Stored data entries
★ ★ ★ ★

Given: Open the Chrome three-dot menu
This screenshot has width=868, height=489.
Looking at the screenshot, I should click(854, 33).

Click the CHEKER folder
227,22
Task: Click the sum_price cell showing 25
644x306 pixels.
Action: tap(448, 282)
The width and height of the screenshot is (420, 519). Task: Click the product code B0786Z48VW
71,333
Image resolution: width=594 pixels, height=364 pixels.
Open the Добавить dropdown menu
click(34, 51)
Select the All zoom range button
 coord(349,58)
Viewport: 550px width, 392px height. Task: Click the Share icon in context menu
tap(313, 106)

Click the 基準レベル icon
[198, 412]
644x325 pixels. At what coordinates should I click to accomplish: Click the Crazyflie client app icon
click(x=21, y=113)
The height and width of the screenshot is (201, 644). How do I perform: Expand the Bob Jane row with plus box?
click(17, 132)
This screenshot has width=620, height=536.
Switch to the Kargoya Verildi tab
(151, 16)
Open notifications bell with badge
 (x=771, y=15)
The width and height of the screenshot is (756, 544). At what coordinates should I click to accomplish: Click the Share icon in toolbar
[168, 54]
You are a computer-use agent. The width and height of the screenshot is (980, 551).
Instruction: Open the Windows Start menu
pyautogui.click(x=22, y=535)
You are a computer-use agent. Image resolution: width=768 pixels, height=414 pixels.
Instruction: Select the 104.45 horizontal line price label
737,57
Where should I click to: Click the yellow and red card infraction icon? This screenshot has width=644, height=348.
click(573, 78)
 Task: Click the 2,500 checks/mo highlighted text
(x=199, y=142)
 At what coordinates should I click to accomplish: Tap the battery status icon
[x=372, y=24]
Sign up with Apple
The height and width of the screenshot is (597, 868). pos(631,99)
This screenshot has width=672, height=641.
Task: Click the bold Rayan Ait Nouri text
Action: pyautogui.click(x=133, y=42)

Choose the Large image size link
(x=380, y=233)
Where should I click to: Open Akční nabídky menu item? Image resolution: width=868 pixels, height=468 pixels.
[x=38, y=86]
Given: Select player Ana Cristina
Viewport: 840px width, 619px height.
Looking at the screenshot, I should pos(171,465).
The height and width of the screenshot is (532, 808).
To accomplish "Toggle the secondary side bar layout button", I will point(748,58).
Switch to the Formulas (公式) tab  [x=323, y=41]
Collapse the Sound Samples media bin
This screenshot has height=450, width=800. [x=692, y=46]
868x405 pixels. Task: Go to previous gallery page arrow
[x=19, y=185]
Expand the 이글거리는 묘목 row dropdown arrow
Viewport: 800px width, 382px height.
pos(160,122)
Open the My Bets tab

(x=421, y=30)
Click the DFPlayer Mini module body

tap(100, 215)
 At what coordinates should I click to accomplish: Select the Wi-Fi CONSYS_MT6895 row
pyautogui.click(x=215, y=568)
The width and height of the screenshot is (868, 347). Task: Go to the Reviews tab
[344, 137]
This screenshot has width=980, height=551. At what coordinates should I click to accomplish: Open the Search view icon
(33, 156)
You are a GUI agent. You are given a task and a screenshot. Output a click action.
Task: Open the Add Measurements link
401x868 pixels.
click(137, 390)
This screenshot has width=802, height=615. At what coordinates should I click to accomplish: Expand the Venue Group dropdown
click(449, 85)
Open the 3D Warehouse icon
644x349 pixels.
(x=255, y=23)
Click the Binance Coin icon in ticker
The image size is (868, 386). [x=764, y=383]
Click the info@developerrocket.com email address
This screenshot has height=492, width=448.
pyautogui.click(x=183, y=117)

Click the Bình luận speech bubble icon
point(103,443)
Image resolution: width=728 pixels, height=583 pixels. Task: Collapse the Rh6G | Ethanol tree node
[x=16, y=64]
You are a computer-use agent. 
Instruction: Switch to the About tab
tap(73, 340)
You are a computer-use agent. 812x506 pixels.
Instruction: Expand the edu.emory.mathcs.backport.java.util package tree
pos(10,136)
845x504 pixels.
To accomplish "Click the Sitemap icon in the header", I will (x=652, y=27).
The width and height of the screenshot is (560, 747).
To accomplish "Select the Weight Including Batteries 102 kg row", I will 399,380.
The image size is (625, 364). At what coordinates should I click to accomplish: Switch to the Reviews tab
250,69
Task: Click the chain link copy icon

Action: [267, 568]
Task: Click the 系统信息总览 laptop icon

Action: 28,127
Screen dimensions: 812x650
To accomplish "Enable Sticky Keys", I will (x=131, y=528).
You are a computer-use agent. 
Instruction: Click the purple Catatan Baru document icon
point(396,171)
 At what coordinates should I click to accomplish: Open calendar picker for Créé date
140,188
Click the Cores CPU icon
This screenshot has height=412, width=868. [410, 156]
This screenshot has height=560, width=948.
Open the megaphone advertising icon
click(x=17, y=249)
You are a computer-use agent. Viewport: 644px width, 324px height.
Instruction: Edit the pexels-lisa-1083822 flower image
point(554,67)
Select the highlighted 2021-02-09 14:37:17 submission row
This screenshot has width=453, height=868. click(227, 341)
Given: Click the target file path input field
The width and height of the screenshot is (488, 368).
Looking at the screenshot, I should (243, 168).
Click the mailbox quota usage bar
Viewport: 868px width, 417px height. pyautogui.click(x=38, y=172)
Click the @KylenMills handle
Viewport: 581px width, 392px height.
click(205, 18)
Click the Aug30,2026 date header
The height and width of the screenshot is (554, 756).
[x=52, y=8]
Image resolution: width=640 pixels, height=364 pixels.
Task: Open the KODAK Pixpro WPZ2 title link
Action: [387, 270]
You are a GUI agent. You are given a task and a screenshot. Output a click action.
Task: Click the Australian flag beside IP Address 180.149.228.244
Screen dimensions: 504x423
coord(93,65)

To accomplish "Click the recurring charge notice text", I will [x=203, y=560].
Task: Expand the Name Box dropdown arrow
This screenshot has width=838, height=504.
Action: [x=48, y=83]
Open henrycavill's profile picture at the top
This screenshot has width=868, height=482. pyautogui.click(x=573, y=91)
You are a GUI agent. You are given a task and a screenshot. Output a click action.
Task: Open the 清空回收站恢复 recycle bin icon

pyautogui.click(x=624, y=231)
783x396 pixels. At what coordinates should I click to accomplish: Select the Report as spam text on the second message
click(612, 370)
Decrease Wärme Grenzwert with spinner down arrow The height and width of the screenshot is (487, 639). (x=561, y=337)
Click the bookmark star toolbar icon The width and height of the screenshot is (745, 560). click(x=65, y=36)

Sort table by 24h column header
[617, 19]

★ ★ ★ ★

• **How to complete this task**
Copy the records above exactly.

• **Output for this exercise**
Given: Open the Chrome three-dot menu
This screenshot has width=868, height=489.
Looking at the screenshot, I should click(854, 33).

Click the CHEKER folder
227,22
Task: Click the sum_price cell showing 25
644x306 pixels.
Action: tap(448, 282)
The width and height of the screenshot is (420, 519). Task: Click the product code B0786Z48VW
71,333
Image resolution: width=594 pixels, height=364 pixels.
Open the Добавить dropdown menu
click(34, 51)
Select the All zoom range button
 coord(349,58)
Viewport: 550px width, 392px height. Task: Click the Share icon in context menu
tap(313, 106)

Click the 基準レベル icon
[198, 412]
644x325 pixels. At what coordinates should I click to accomplish: Click the Crazyflie client app icon
click(x=21, y=113)
The height and width of the screenshot is (201, 644). How do I perform: Expand the Bob Jane row with plus box?
click(17, 132)
This screenshot has width=620, height=536.
Switch to the Kargoya Verildi tab
(151, 16)
Open notifications bell with badge
 (x=771, y=15)
The width and height of the screenshot is (756, 544). At what coordinates should I click to accomplish: Click the Share icon in toolbar
[168, 54]
You are a computer-use agent. The width and height of the screenshot is (980, 551).
Instruction: Open the Windows Start menu
pyautogui.click(x=22, y=535)
You are a computer-use agent. Image resolution: width=768 pixels, height=414 pixels.
Instruction: Select the 104.45 horizontal line price label
737,57
Where should I click to: Click the yellow and red card infraction icon? This screenshot has width=644, height=348.
click(573, 78)
 Task: Click the 2,500 checks/mo highlighted text
(x=199, y=142)
 At what coordinates should I click to accomplish: Tap the battery status icon
[x=372, y=24]
Sign up with Apple
The height and width of the screenshot is (597, 868). pos(631,99)
This screenshot has width=672, height=641.
Task: Click the bold Rayan Ait Nouri text
Action: pyautogui.click(x=133, y=42)

Choose the Large image size link
(x=380, y=233)
Where should I click to: Open Akční nabídky menu item? Image resolution: width=868 pixels, height=468 pixels.
[x=38, y=86]
Given: Select player Ana Cristina
Viewport: 840px width, 619px height.
Looking at the screenshot, I should pos(171,465).
The height and width of the screenshot is (532, 808).
To accomplish "Toggle the secondary side bar layout button", I will point(748,58).
Switch to the Formulas (公式) tab  [x=323, y=41]
Collapse the Sound Samples media bin
This screenshot has height=450, width=800. [x=692, y=46]
868x405 pixels. Task: Go to previous gallery page arrow
[x=19, y=185]
Expand the 이글거리는 묘목 row dropdown arrow
Viewport: 800px width, 382px height.
pos(160,122)
Open the My Bets tab

(x=421, y=30)
Click the DFPlayer Mini module body

tap(100, 215)
 At what coordinates should I click to accomplish: Select the Wi-Fi CONSYS_MT6895 row
pyautogui.click(x=215, y=568)
The width and height of the screenshot is (868, 347). Task: Go to the Reviews tab
[344, 137]
This screenshot has width=980, height=551. At what coordinates should I click to accomplish: Open the Search view icon
(33, 156)
You are a GUI agent. You are given a task and a screenshot. Output a click action.
Task: Open the Add Measurements link
401x868 pixels.
click(137, 390)
This screenshot has width=802, height=615. At what coordinates should I click to accomplish: Expand the Venue Group dropdown
click(449, 85)
Open the 3D Warehouse icon
644x349 pixels.
(x=255, y=23)
Click the Binance Coin icon in ticker
The image size is (868, 386). [x=764, y=383]
Click the info@developerrocket.com email address
This screenshot has height=492, width=448.
pyautogui.click(x=183, y=117)

Click the Bình luận speech bubble icon
point(103,443)
Image resolution: width=728 pixels, height=583 pixels. Task: Collapse the Rh6G | Ethanol tree node
[x=16, y=64]
You are a computer-use agent. 
Instruction: Switch to the About tab
tap(73, 340)
You are a computer-use agent. 812x506 pixels.
Instruction: Expand the edu.emory.mathcs.backport.java.util package tree
pos(10,136)
845x504 pixels.
To accomplish "Click the Sitemap icon in the header", I will (x=652, y=27).
The width and height of the screenshot is (560, 747).
To accomplish "Select the Weight Including Batteries 102 kg row", I will 399,380.
The image size is (625, 364). At what coordinates should I click to accomplish: Switch to the Reviews tab
250,69
Task: Click the chain link copy icon

Action: [267, 568]
Task: Click the 系统信息总览 laptop icon

Action: 28,127
Screen dimensions: 812x650
To accomplish "Enable Sticky Keys", I will (x=131, y=528).
You are a computer-use agent. 
Instruction: Click the purple Catatan Baru document icon
point(396,171)
 At what coordinates should I click to accomplish: Open calendar picker for Créé date
140,188
Click the Cores CPU icon
This screenshot has height=412, width=868. [410, 156]
This screenshot has height=560, width=948.
Open the megaphone advertising icon
click(x=17, y=249)
You are a computer-use agent. Viewport: 644px width, 324px height.
Instruction: Edit the pexels-lisa-1083822 flower image
point(554,67)
Select the highlighted 2021-02-09 14:37:17 submission row
This screenshot has width=453, height=868. click(227, 341)
Given: Click the target file path input field
The width and height of the screenshot is (488, 368).
Looking at the screenshot, I should (243, 168).
Click the mailbox quota usage bar
Viewport: 868px width, 417px height. pyautogui.click(x=38, y=172)
Click the @KylenMills handle
Viewport: 581px width, 392px height.
click(205, 18)
Click the Aug30,2026 date header
The height and width of the screenshot is (554, 756).
[x=52, y=8]
Image resolution: width=640 pixels, height=364 pixels.
Task: Open the KODAK Pixpro WPZ2 title link
Action: [387, 270]
You are a GUI agent. You are given a task and a screenshot. Output a click action.
Task: Click the Australian flag beside IP Address 180.149.228.244
Screen dimensions: 504x423
coord(93,65)

To accomplish "Click the recurring charge notice text", I will [x=203, y=560].
Task: Expand the Name Box dropdown arrow
This screenshot has width=838, height=504.
Action: [x=48, y=83]
Open henrycavill's profile picture at the top
This screenshot has width=868, height=482. pyautogui.click(x=573, y=91)
You are a GUI agent. You are given a task and a screenshot. Output a click action.
Task: Open the 清空回收站恢复 recycle bin icon

pyautogui.click(x=624, y=231)
783x396 pixels. At what coordinates should I click to accomplish: Select the Report as spam text on the second message
click(612, 370)
Decrease Wärme Grenzwert with spinner down arrow The height and width of the screenshot is (487, 639). (x=561, y=337)
Click the bookmark star toolbar icon The width and height of the screenshot is (745, 560). click(x=65, y=36)

Sort table by 24h column header
[617, 19]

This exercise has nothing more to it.